Watching the images roll into social media on Friday evening, I thought to myself that I’ve seen these kinds of pictures before. But usually they’re from North America or Asia, or maybe Europe. But this was New Zealand’s largest city. Nowhere is safe from extreme weather these days. James Renwick, Atmospheric scientist, Victoria University of Wellington, writing in The Conversation
Over ten inches of rainfall fell on the City of Auckland in New Zealand in just hours. That is a new record in New Zealand and is more rainfall in just one day than falls in the entirety of a typical summer. The event is again a warning that our infrastructure is not ready for climate change-enhanced natural disasters.
It should be a shot across the bow of billionaires that they can ride out the apocalypse in New Zealand while the rest of the world burns. Nowhere is safe.
The Washington Post:
More than 10.3 inches of rainfall was observed within 18 hours in Albany, a northern suburb. Within just two hours, Auckland Airport received over 5 inches of rainfall — more than half its record-setting total of 10.2 inches for the day, according to the country’s MetService.
The torrential rains come during what is typically a dry stretch of the year on much of New Zealand’s North Island, home to its most populous and developed areas, with about 1.7 million residents in the Auckland region. About 2.8 inches falls in an average January in Auckland, according to the MetService, while fall and winter are typically wetter; average July rainfall there is about 5.3 inches.
Scientists expect that climate change will mean less annual precipitation for the Auckland region and northern and eastern parts of the North Island, but an increase in “very extreme” precipitation events for the entire country, according to a government report based on data from the Intergovernmental Panel on Climate Change.
Rainfall in the Auckland area is not expected to ease for another week, so total rainfall is likely to rise.
James Renwick writes in the creative commons, The Conversation.
The torrential rain came from a storm in the north Tasman Sea linked to a source of moisture from the tropics. This is what meteorologists call an “atmospheric river”.
The storm was quite slow-moving because it was cradled to the south by a huge anticyclone (a high) that stopped it moving quickly across the country.
Embedded in the main band of rain, severe thunderstorms developed in the unstable air over the Auckland region. These delivered the heaviest rain falls, with MetService figures showing Auckland Airport received its average monthly rain for January in less than hour.
There will be careful analysis of historical records and many simulations with climate models to nail down the return period of this flood (surely in the hundreds of years at least, in terms of our past climate).
How much climate change contributed to the rainfall total will be part of those calculations. But it is obvious to me this event is exactly what we expect as a result of climate change.

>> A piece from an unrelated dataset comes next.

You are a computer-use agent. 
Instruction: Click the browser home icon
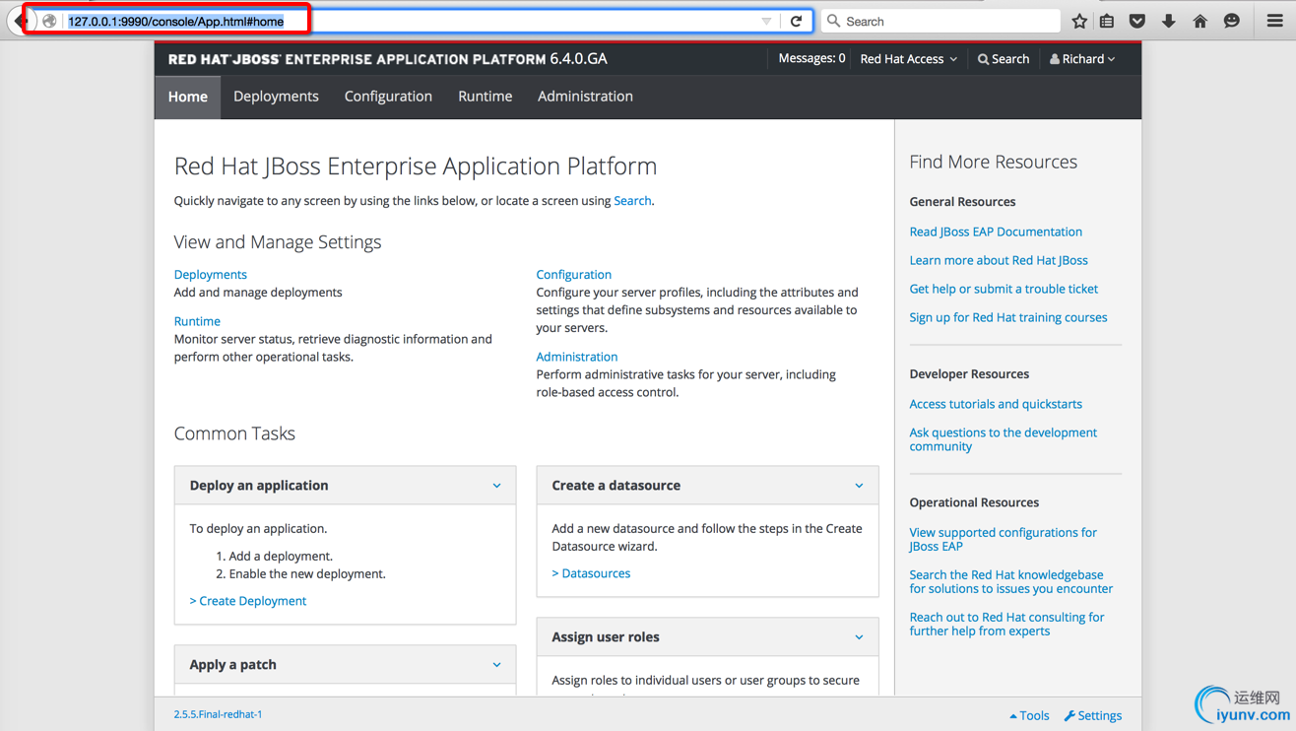pyautogui.click(x=1199, y=21)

One degree of warming in the air translates, on average, to about 7% more water vapour in that air. The globe and New Zealand have experienced a bit over a degree of warming in the past century, and we have measured the increasing water vapour content.
But when a storm comes along, it can translate to much more than a 7% increase in rainfall. Air “converges” (is drawn in) near the Earth’s surface into a storm system. So all that moister air is brought together, then “wrung out” to deliver the rain.
A severe thunderstorm is the same thing on a smaller scale. Air is sucked in at ground level, lofted up and cooled quickly, losing much of its moisture in the process.
While the atmosphere now holds 7% more water vapour, this convergence of air masses means the rain bursts can be 10% or even 20% heavier.
New Zealand's South Island is in the midst of a marine heatwave.
WELLINGTON, Jan 16 (Reuters) - Waters around New Zealand’s South Island are as much as 6 degrees Celsius (42.8 degrees Fahrenheit) warmer than normal due to climate change, the weather phenomenon La Nina and a series of high pressure systems, according to scientists.
Metservice oceanographer Joao de Souza, who is part of the Moana Project, said that waters around the southern South Island were all well above normal for this time of year with temperatures in Fiordland 6 degrees warmer than normal.
The Moana Project said that water temperatures on the West Coast of the South Island are currently 4 degrees above average.
These temperatures are going to have significant consequence for an eco system that is built or adapted to cold waters, he said.
From billlaurelMDin the comments:
In that Reuters article (and I went to it and checked), they miscalculated the equivalent degrees Fahrenheit (6oC * 9/5 = 10.8oF). But regardless, from the surface to 100m depth around the NZ South Island is an ENORMOUS heat source!